Pub Date: Feb. 10th, 2003
ISBN: 0-399-14963-5
Publisher: Putnam

An engaging debut about a family reunion that leads to a disappearance.

Charlotte and Beth weren’t born to privilege, but their parents worked hard to give them every advantage, which counts for a lot in England. That’s why Charlotte found it so hard to forgive her sister for having—as she saw it—thrown away her expensive education and careful upbringing to marry a worthless carpenter who took her away from the civilized world (i.e., London’s West End) and moved her to the hinterlands of Wales. It was so hurtful, in fact, that Charlotte could not bring herself to write, call, or communicate in any way with Beth after her marriage—even though Beth continued to write. After Beth’s dreadful husband died, however, Charlotte found it in herself to forgive, and she accepted Beth’s invitation to visit her in Wales. At first the reunion was a success: Charlotte never spoke of her late brother-in-law, and her six-year-old daughter Lily hit it off splendidly with Beth’s eleven-year-old triplets Amy, Jude, and Samantha.
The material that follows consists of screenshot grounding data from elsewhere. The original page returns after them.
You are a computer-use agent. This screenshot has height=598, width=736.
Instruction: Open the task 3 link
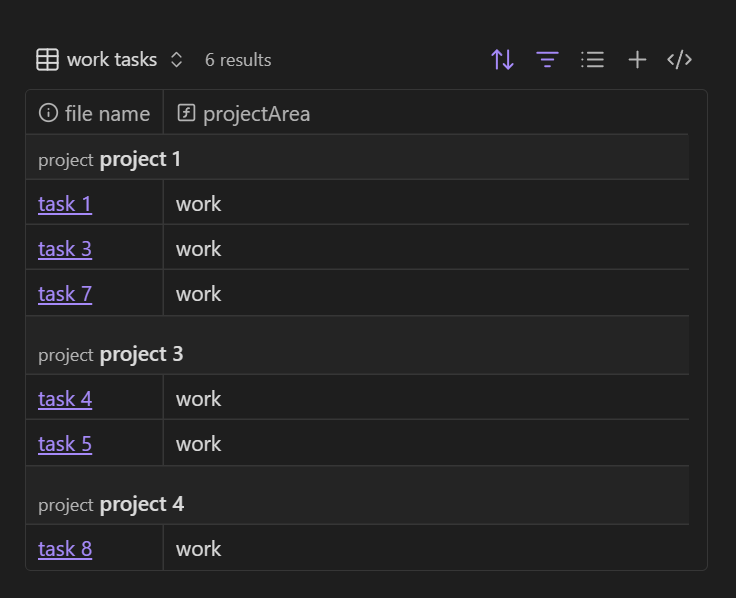pyautogui.click(x=65, y=249)
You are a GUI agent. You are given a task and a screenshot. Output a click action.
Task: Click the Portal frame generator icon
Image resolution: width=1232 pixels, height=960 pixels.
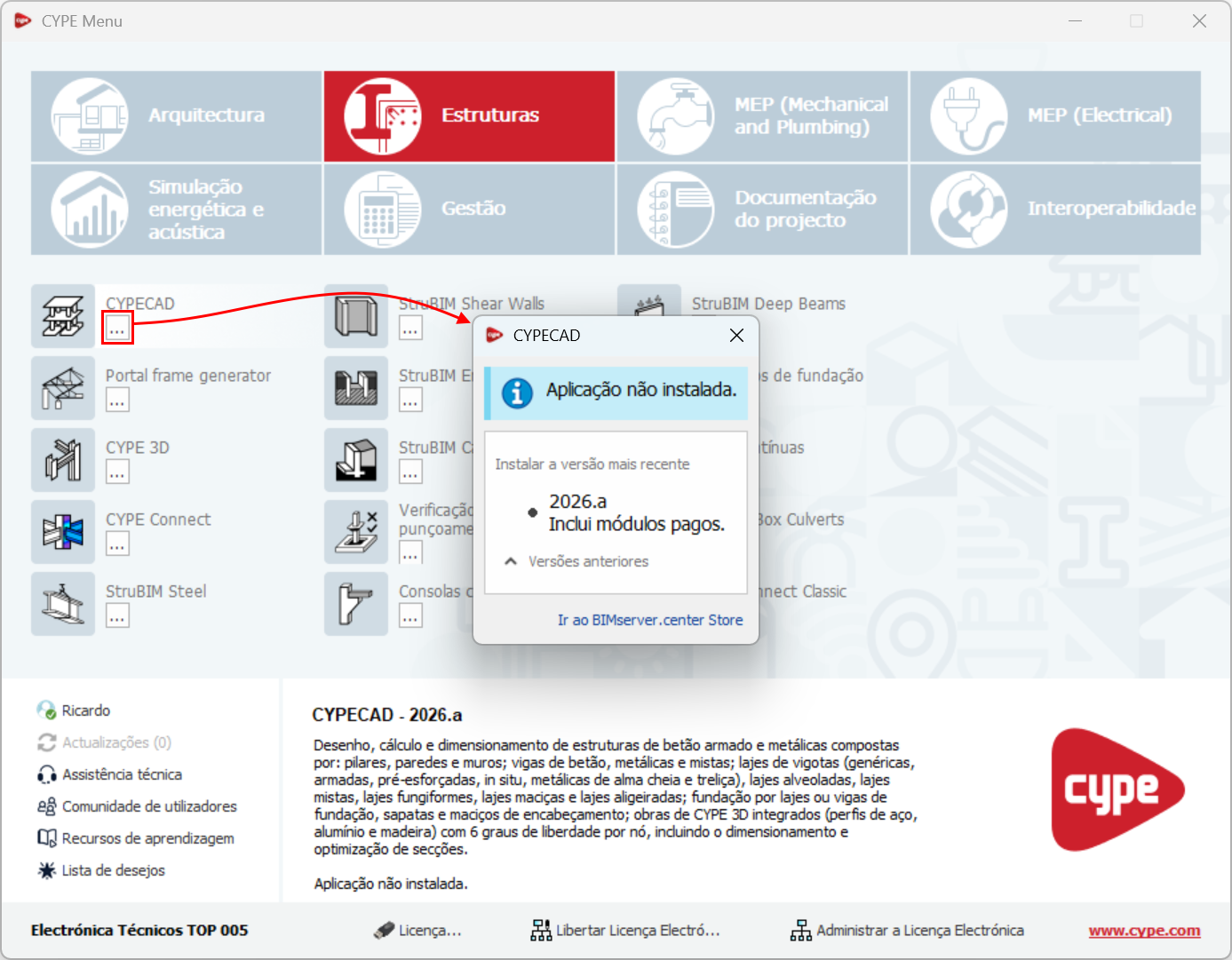point(63,388)
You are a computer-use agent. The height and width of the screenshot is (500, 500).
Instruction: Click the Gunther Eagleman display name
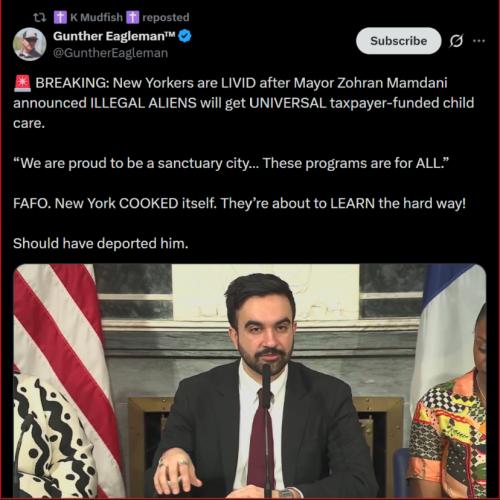click(114, 36)
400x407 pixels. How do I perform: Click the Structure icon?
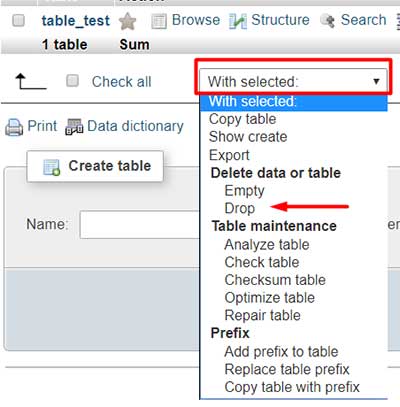pos(238,21)
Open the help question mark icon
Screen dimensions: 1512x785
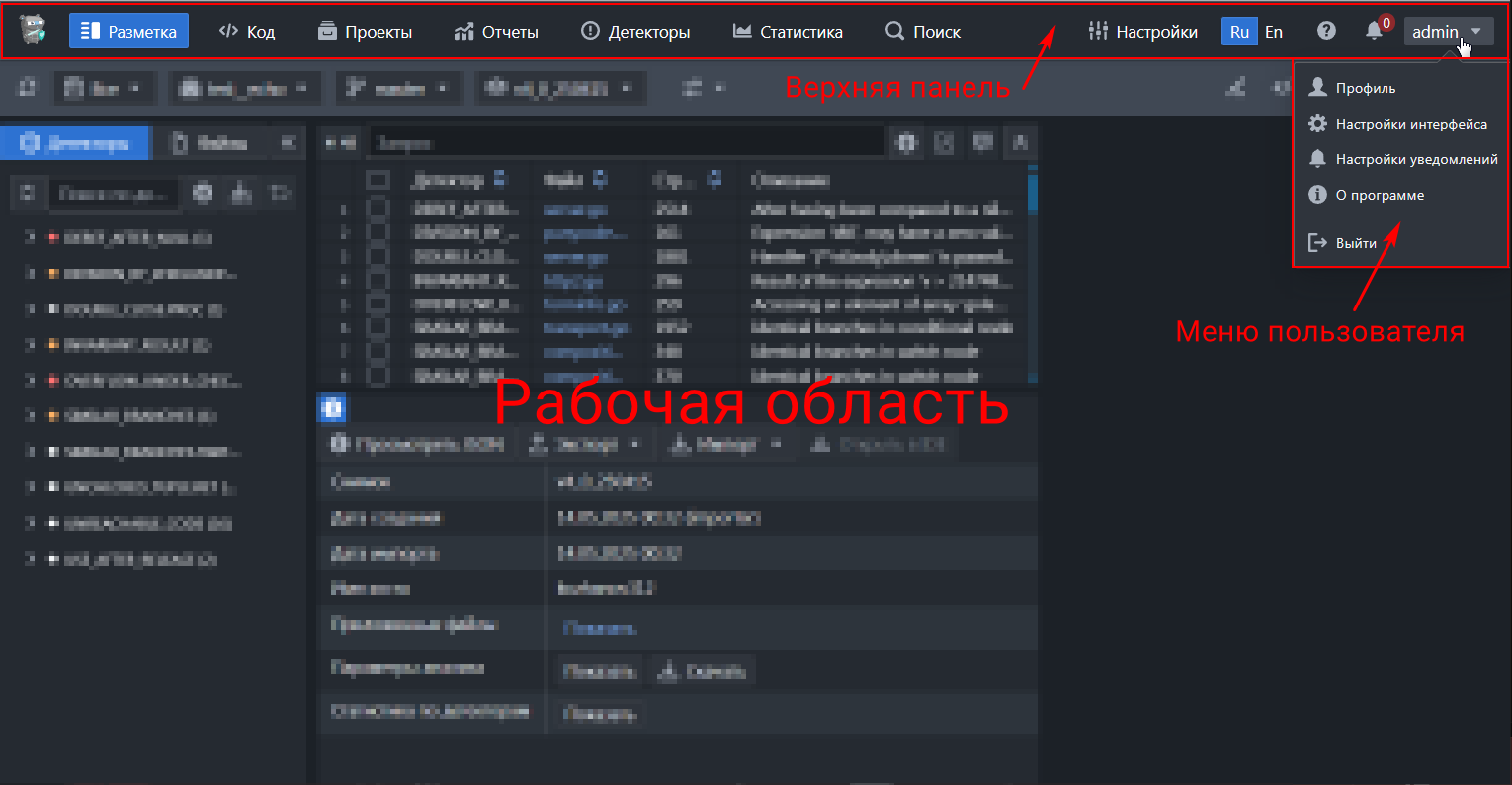click(x=1326, y=32)
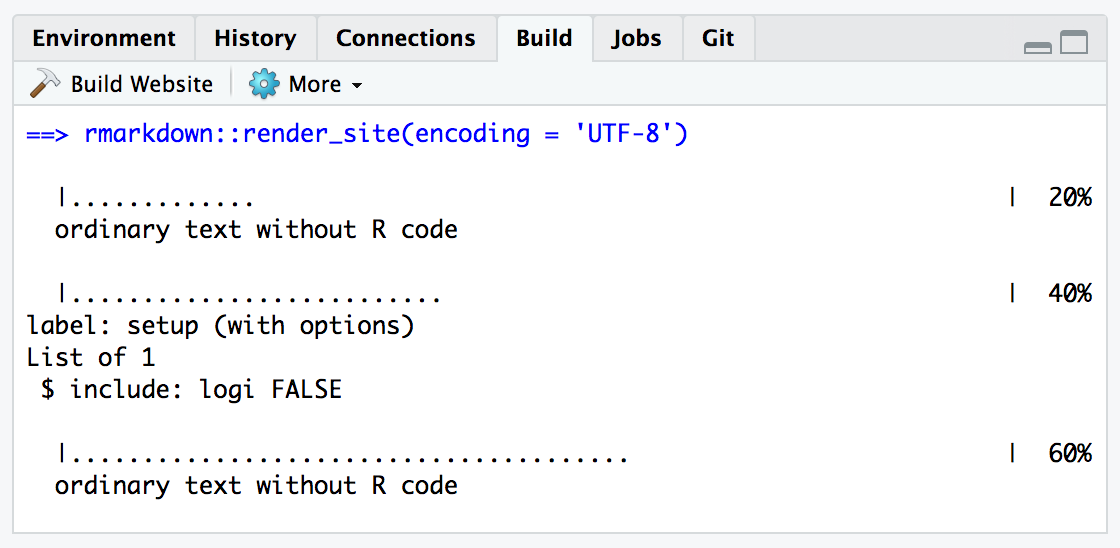Switch to the Environment tab
Image resolution: width=1120 pixels, height=548 pixels.
coord(104,39)

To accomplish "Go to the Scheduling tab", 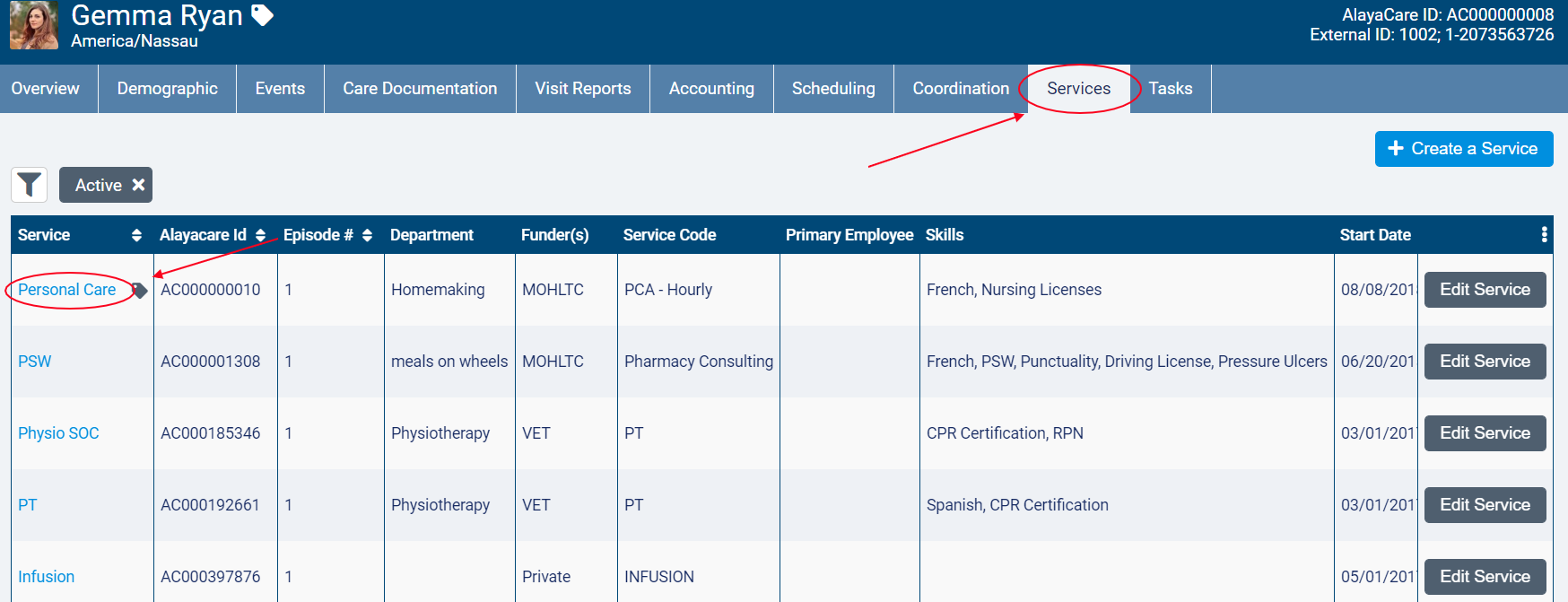I will [833, 89].
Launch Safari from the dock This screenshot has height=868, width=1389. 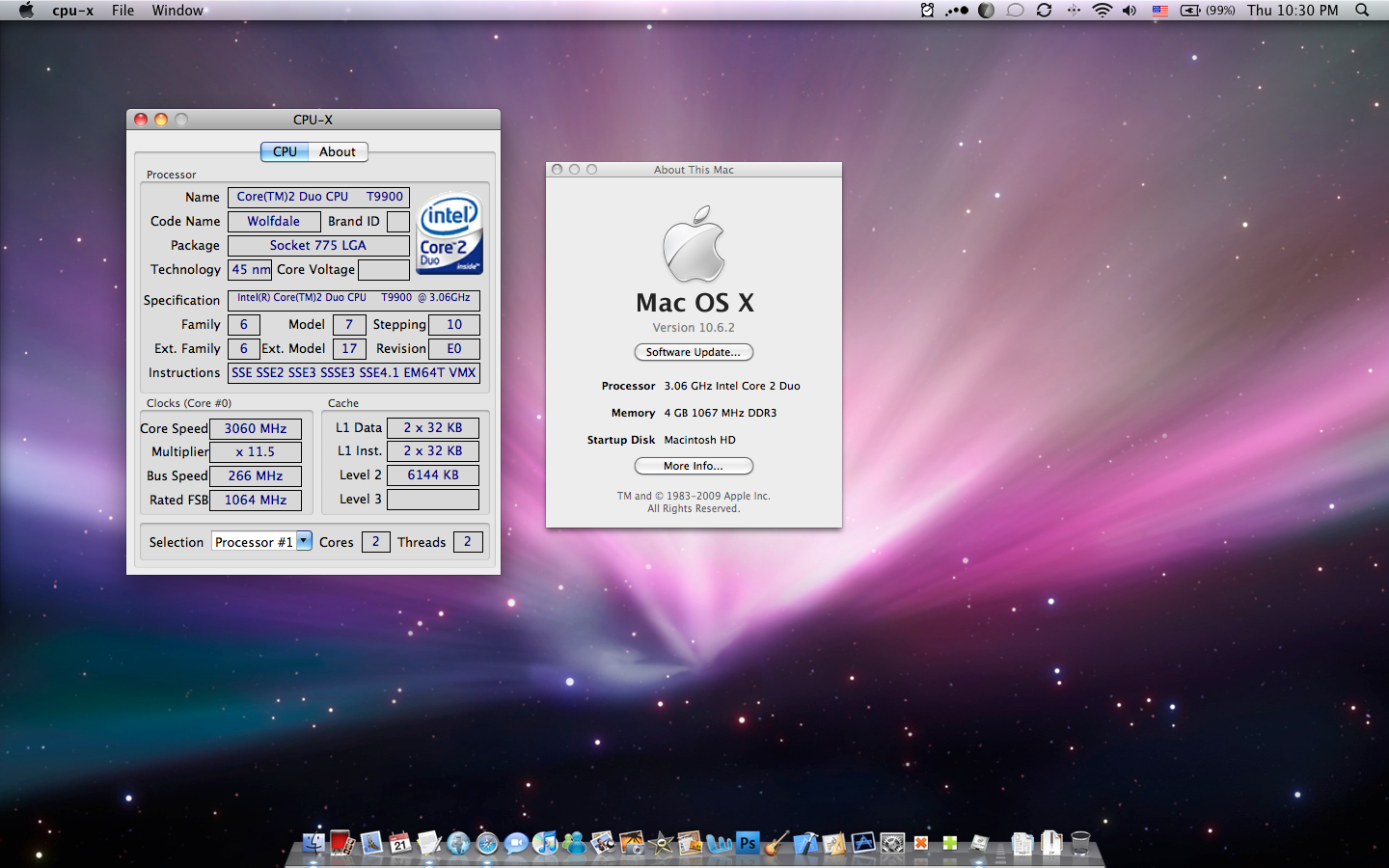coord(487,844)
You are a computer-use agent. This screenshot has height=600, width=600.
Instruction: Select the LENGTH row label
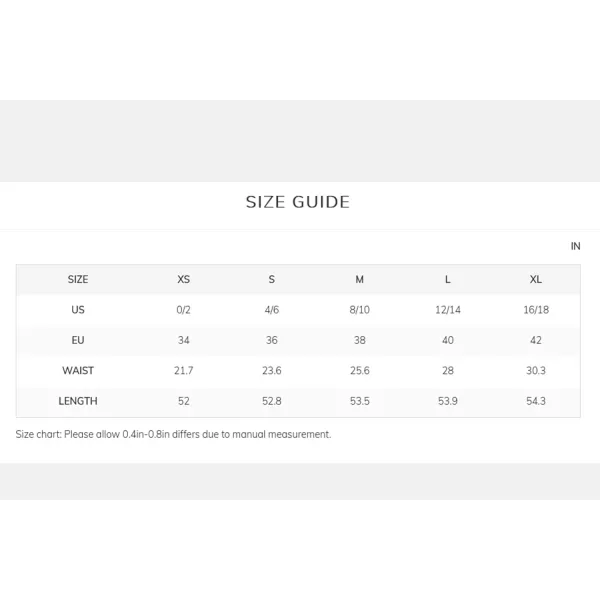(78, 401)
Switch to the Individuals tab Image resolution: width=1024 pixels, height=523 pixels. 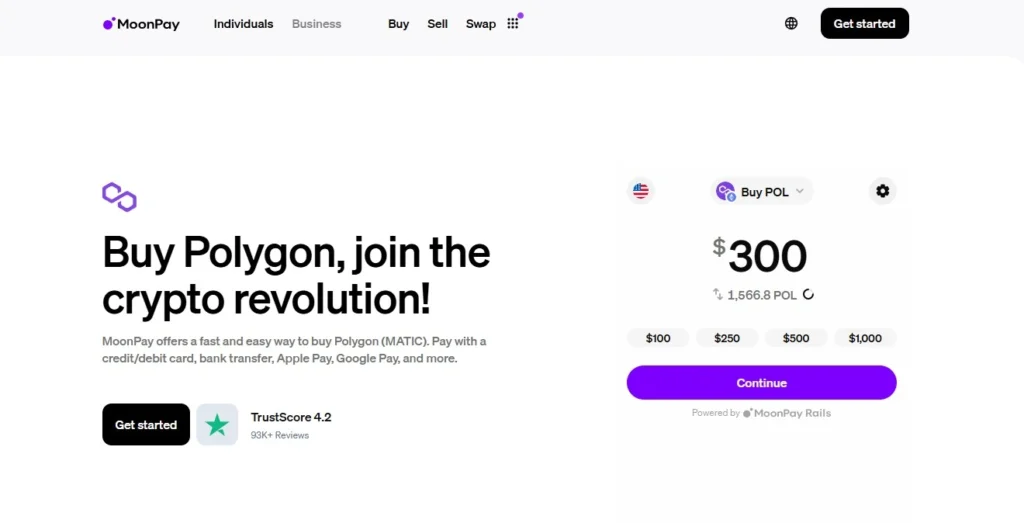pos(244,24)
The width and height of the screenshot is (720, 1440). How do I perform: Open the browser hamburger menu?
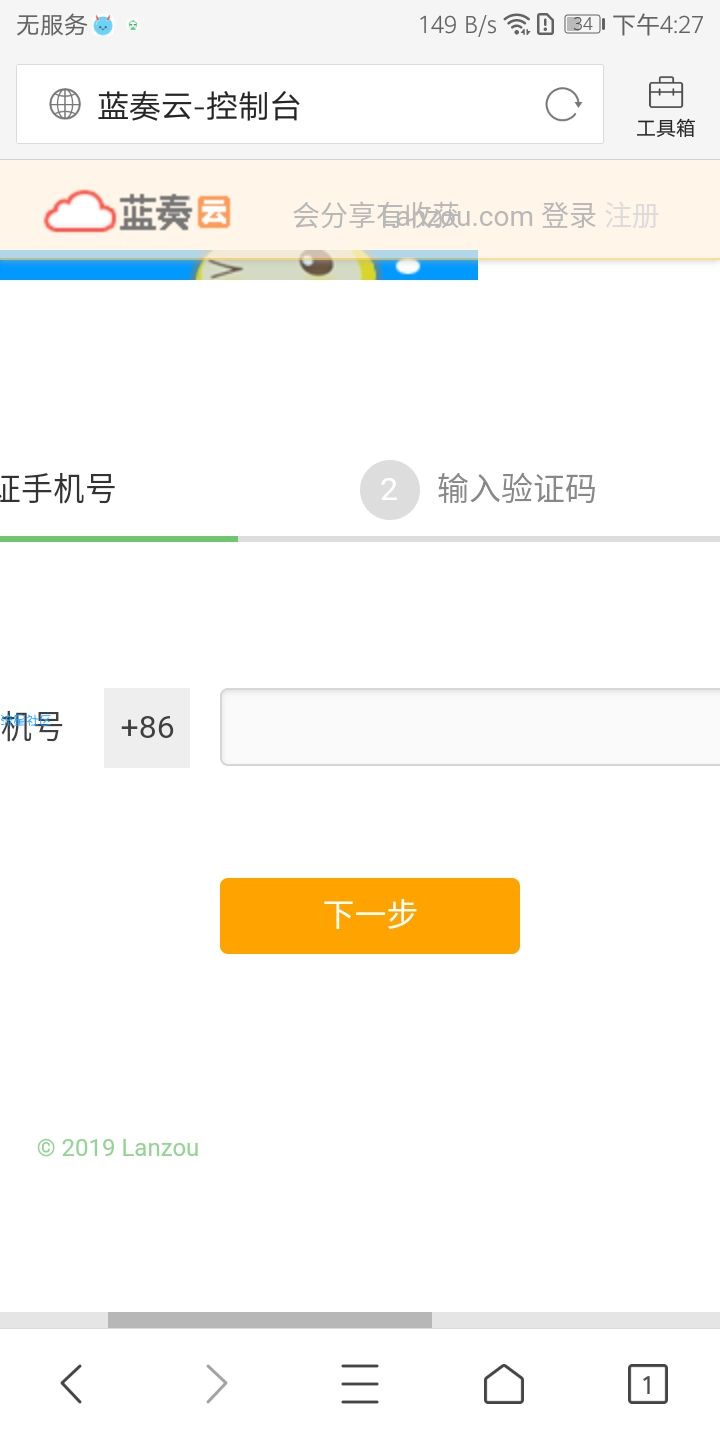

Amy, blessed with a gift for storytelling, delighted Lily with a long narrative about the “Mushroom Man,” a kindly hermit who invented mushrooms as miniature umbrellas for the fairies to keep them dry in the rain. Lily was so taken with the story that she insisted that she’d met the Mushroom Man and began to take long solitary rambles looking for him. Charlotte’s unease at her daughter’s wild imaginings turns to outright terror when Lily disappears one morning without a trace. The police are summoned to investigate what looks like a kidnapping, but the triplets wonder whether their stories about the Mushroom Man might have somehow come true—and they round up all the children of the neighborhood to take matters into their own hands.

A charming and thought-provoking tale that walks the line between fantasy and reality with all the skill of tightrope-artist. The British-born Powell, now an NYU grad student, has made a splendid start.